--- Start Dataset records ---

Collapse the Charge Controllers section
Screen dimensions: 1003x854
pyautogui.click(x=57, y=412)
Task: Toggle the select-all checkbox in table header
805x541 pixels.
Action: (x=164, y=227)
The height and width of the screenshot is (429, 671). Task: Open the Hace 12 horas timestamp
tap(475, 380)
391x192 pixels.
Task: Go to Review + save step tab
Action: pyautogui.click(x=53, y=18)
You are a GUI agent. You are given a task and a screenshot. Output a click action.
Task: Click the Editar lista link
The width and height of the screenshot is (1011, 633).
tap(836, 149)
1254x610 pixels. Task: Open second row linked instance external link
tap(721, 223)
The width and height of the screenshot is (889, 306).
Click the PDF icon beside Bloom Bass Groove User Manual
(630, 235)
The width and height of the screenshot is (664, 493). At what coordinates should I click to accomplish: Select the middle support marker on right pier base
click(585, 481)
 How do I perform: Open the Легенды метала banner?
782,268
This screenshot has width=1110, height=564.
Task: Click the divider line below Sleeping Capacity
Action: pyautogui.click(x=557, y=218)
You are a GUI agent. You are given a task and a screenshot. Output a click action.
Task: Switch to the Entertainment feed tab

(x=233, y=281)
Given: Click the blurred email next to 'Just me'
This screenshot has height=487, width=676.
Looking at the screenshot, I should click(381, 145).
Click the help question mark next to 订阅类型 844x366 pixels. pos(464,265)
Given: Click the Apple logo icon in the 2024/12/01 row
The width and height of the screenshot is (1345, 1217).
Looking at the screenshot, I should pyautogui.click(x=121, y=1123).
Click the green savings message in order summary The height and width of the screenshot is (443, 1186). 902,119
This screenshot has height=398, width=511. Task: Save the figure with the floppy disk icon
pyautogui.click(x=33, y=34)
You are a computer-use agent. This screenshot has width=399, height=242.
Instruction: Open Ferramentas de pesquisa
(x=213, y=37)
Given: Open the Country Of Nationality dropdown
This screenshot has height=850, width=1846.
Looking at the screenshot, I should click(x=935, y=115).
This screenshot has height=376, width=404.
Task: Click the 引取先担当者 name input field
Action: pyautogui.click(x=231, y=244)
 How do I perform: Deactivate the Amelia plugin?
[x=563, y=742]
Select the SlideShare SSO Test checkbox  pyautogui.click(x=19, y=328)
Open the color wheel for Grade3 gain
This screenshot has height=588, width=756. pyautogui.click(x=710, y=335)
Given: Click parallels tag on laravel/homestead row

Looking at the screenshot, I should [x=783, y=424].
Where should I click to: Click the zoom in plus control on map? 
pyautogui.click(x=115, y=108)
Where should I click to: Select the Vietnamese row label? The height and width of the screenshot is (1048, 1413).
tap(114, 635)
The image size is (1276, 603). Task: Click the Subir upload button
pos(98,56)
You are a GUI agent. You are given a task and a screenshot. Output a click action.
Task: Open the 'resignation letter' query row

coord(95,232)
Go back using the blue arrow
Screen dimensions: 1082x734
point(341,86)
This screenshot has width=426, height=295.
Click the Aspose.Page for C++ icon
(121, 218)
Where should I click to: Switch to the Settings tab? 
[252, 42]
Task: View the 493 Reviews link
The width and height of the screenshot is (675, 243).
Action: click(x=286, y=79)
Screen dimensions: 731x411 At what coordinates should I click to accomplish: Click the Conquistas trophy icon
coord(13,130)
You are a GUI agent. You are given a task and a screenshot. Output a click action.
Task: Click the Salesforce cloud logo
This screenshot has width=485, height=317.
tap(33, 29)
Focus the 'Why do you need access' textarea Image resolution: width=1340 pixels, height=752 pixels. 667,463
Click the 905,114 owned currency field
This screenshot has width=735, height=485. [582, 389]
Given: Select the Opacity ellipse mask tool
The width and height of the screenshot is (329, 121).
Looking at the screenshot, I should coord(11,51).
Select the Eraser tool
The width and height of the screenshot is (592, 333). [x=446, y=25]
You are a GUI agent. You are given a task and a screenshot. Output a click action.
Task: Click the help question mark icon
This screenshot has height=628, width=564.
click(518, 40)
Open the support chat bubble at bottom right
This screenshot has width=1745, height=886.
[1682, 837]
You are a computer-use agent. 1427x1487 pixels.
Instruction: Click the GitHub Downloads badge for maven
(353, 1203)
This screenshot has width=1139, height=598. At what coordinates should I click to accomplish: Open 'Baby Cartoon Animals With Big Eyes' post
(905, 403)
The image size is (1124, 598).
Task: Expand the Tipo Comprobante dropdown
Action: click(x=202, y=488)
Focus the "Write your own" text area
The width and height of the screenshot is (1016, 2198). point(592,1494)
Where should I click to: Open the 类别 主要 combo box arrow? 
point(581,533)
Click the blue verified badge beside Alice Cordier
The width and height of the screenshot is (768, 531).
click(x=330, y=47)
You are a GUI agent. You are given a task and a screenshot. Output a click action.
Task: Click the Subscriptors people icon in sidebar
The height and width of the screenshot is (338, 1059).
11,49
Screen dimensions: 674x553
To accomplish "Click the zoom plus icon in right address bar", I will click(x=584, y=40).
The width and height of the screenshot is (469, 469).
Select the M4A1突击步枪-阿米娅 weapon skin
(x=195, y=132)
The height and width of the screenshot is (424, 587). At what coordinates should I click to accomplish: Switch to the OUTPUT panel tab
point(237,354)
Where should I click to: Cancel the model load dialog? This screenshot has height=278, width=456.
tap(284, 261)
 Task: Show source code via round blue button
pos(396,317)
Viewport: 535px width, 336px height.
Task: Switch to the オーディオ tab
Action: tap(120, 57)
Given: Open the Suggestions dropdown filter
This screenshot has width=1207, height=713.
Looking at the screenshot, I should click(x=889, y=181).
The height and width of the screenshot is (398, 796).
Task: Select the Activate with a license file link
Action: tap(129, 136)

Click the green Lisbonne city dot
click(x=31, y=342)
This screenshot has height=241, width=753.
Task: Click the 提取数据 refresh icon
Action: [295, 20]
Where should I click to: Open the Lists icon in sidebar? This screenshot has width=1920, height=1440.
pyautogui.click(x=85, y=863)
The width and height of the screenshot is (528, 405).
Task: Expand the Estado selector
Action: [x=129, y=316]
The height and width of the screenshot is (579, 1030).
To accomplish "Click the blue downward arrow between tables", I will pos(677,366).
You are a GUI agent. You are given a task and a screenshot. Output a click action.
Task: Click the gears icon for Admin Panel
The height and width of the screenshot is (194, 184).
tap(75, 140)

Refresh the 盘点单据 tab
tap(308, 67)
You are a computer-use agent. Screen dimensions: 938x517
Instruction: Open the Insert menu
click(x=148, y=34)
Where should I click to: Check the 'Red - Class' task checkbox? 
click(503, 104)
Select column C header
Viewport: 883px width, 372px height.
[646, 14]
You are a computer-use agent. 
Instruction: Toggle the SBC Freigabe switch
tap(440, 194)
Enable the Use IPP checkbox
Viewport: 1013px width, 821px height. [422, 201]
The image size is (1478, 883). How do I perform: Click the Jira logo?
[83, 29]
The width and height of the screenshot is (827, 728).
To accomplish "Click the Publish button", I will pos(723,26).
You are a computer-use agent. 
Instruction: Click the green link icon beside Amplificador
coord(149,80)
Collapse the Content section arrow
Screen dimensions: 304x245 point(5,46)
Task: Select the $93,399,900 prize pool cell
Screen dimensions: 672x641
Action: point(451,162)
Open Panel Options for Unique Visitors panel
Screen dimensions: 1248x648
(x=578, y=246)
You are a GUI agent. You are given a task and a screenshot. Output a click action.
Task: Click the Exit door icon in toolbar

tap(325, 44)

--- End Dataset records ---

▶ Your goal
Copy out all of the material above word for word, keeping every line in its original order.

▶ Full output
Collapse the Charge Controllers section
Screen dimensions: 1003x854
pyautogui.click(x=57, y=412)
Task: Toggle the select-all checkbox in table header
805x541 pixels.
Action: (x=164, y=227)
The height and width of the screenshot is (429, 671). Task: Open the Hace 12 horas timestamp
tap(475, 380)
391x192 pixels.
Task: Go to Review + save step tab
Action: pyautogui.click(x=53, y=18)
You are a GUI agent. You are given a task and a screenshot. Output a click action.
Task: Click the Editar lista link
The width and height of the screenshot is (1011, 633).
tap(836, 149)
1254x610 pixels. Task: Open second row linked instance external link
tap(721, 223)
The width and height of the screenshot is (889, 306).
Click the PDF icon beside Bloom Bass Groove User Manual
(630, 235)
The width and height of the screenshot is (664, 493). At what coordinates should I click to accomplish: Select the middle support marker on right pier base
click(585, 481)
 How do I perform: Open the Легенды метала banner?
782,268
This screenshot has width=1110, height=564.
Task: Click the divider line below Sleeping Capacity
Action: pyautogui.click(x=557, y=218)
You are a GUI agent. You are given a task and a screenshot. Output a click action.
Task: Switch to the Entertainment feed tab

(x=233, y=281)
Given: Click the blurred email next to 'Just me'
This screenshot has height=487, width=676.
Looking at the screenshot, I should click(381, 145).
Click the help question mark next to 订阅类型 844x366 pixels. pos(464,265)
Given: Click the Apple logo icon in the 2024/12/01 row
The width and height of the screenshot is (1345, 1217).
Looking at the screenshot, I should pyautogui.click(x=121, y=1123).
Click the green savings message in order summary The height and width of the screenshot is (443, 1186). 902,119
This screenshot has height=398, width=511. Task: Save the figure with the floppy disk icon
pyautogui.click(x=33, y=34)
You are a computer-use agent. This screenshot has width=399, height=242.
Instruction: Open Ferramentas de pesquisa
(x=213, y=37)
Given: Open the Country Of Nationality dropdown
This screenshot has height=850, width=1846.
Looking at the screenshot, I should click(x=935, y=115).
This screenshot has height=376, width=404.
Task: Click the 引取先担当者 name input field
Action: pyautogui.click(x=231, y=244)
 How do I perform: Deactivate the Amelia plugin?
[x=563, y=742]
Select the SlideShare SSO Test checkbox  pyautogui.click(x=19, y=328)
Open the color wheel for Grade3 gain
This screenshot has height=588, width=756. pyautogui.click(x=710, y=335)
Given: Click parallels tag on laravel/homestead row

Looking at the screenshot, I should [x=783, y=424].
Where should I click to: Click the zoom in plus control on map? 
pyautogui.click(x=115, y=108)
Where should I click to: Select the Vietnamese row label? The height and width of the screenshot is (1048, 1413).
tap(114, 635)
The image size is (1276, 603). Task: Click the Subir upload button
pos(98,56)
You are a GUI agent. You are given a task and a screenshot. Output a click action.
Task: Open the 'resignation letter' query row

coord(95,232)
Go back using the blue arrow
Screen dimensions: 1082x734
point(341,86)
This screenshot has width=426, height=295.
Click the Aspose.Page for C++ icon
(121, 218)
Where should I click to: Switch to the Settings tab? 
[252, 42]
Task: View the 493 Reviews link
The width and height of the screenshot is (675, 243).
Action: click(x=286, y=79)
Screen dimensions: 731x411 At what coordinates should I click to accomplish: Click the Conquistas trophy icon
coord(13,130)
You are a GUI agent. You are given a task and a screenshot. Output a click action.
Task: Click the Salesforce cloud logo
This screenshot has width=485, height=317.
tap(33, 29)
Focus the 'Why do you need access' textarea Image resolution: width=1340 pixels, height=752 pixels. 667,463
Click the 905,114 owned currency field
This screenshot has width=735, height=485. [582, 389]
Given: Select the Opacity ellipse mask tool
The width and height of the screenshot is (329, 121).
Looking at the screenshot, I should coord(11,51).
Select the Eraser tool
The width and height of the screenshot is (592, 333). [x=446, y=25]
You are a GUI agent. You are given a task and a screenshot. Output a click action.
Task: Click the help question mark icon
This screenshot has height=628, width=564.
click(518, 40)
Open the support chat bubble at bottom right
This screenshot has width=1745, height=886.
[1682, 837]
You are a computer-use agent. 1427x1487 pixels.
Instruction: Click the GitHub Downloads badge for maven
(353, 1203)
This screenshot has width=1139, height=598. At what coordinates should I click to accomplish: Open 'Baby Cartoon Animals With Big Eyes' post
(905, 403)
The image size is (1124, 598).
Task: Expand the Tipo Comprobante dropdown
Action: click(x=202, y=488)
Focus the "Write your own" text area
The width and height of the screenshot is (1016, 2198). point(592,1494)
Where should I click to: Open the 类别 主要 combo box arrow? 
point(581,533)
Click the blue verified badge beside Alice Cordier
The width and height of the screenshot is (768, 531).
click(x=330, y=47)
You are a GUI agent. You are given a task and a screenshot. Output a click action.
Task: Click the Subscriptors people icon in sidebar
The height and width of the screenshot is (338, 1059).
11,49
Screen dimensions: 674x553
To accomplish "Click the zoom plus icon in right address bar", I will click(x=584, y=40).
The width and height of the screenshot is (469, 469).
Select the M4A1突击步枪-阿米娅 weapon skin
(x=195, y=132)
The height and width of the screenshot is (424, 587). At what coordinates should I click to accomplish: Switch to the OUTPUT panel tab
point(237,354)
Where should I click to: Cancel the model load dialog? This screenshot has height=278, width=456.
tap(284, 261)
 Task: Show source code via round blue button
pos(396,317)
Viewport: 535px width, 336px height.
Task: Switch to the オーディオ tab
Action: tap(120, 57)
Given: Open the Suggestions dropdown filter
This screenshot has width=1207, height=713.
Looking at the screenshot, I should click(x=889, y=181).
The height and width of the screenshot is (398, 796).
Task: Select the Activate with a license file link
Action: tap(129, 136)

Click the green Lisbonne city dot
click(x=31, y=342)
This screenshot has height=241, width=753.
Task: Click the 提取数据 refresh icon
Action: [295, 20]
Where should I click to: Open the Lists icon in sidebar? This screenshot has width=1920, height=1440.
pyautogui.click(x=85, y=863)
The width and height of the screenshot is (528, 405).
Task: Expand the Estado selector
Action: [x=129, y=316]
The height and width of the screenshot is (579, 1030).
To accomplish "Click the blue downward arrow between tables", I will pos(677,366).
You are a GUI agent. You are given a task and a screenshot. Output a click action.
Task: Click the gears icon for Admin Panel
The height and width of the screenshot is (194, 184).
tap(75, 140)

Refresh the 盘点单据 tab
tap(308, 67)
You are a computer-use agent. Screen dimensions: 938x517
Instruction: Open the Insert menu
click(x=148, y=34)
Where should I click to: Check the 'Red - Class' task checkbox? 
click(503, 104)
Select column C header
Viewport: 883px width, 372px height.
[646, 14]
You are a computer-use agent. 
Instruction: Toggle the SBC Freigabe switch
tap(440, 194)
Enable the Use IPP checkbox
Viewport: 1013px width, 821px height. [422, 201]
The image size is (1478, 883). How do I perform: Click the Jira logo?
[83, 29]
The width and height of the screenshot is (827, 728).
To accomplish "Click the Publish button", I will pos(723,26).
You are a computer-use agent. 
Instruction: Click the green link icon beside Amplificador
coord(149,80)
Collapse the Content section arrow
Screen dimensions: 304x245 point(5,46)
Task: Select the $93,399,900 prize pool cell
Screen dimensions: 672x641
Action: point(451,162)
Open Panel Options for Unique Visitors panel
Screen dimensions: 1248x648
(x=578, y=246)
You are a GUI agent. You are given a task and a screenshot. Output a click action.
Task: Click the Exit door icon in toolbar

tap(325, 44)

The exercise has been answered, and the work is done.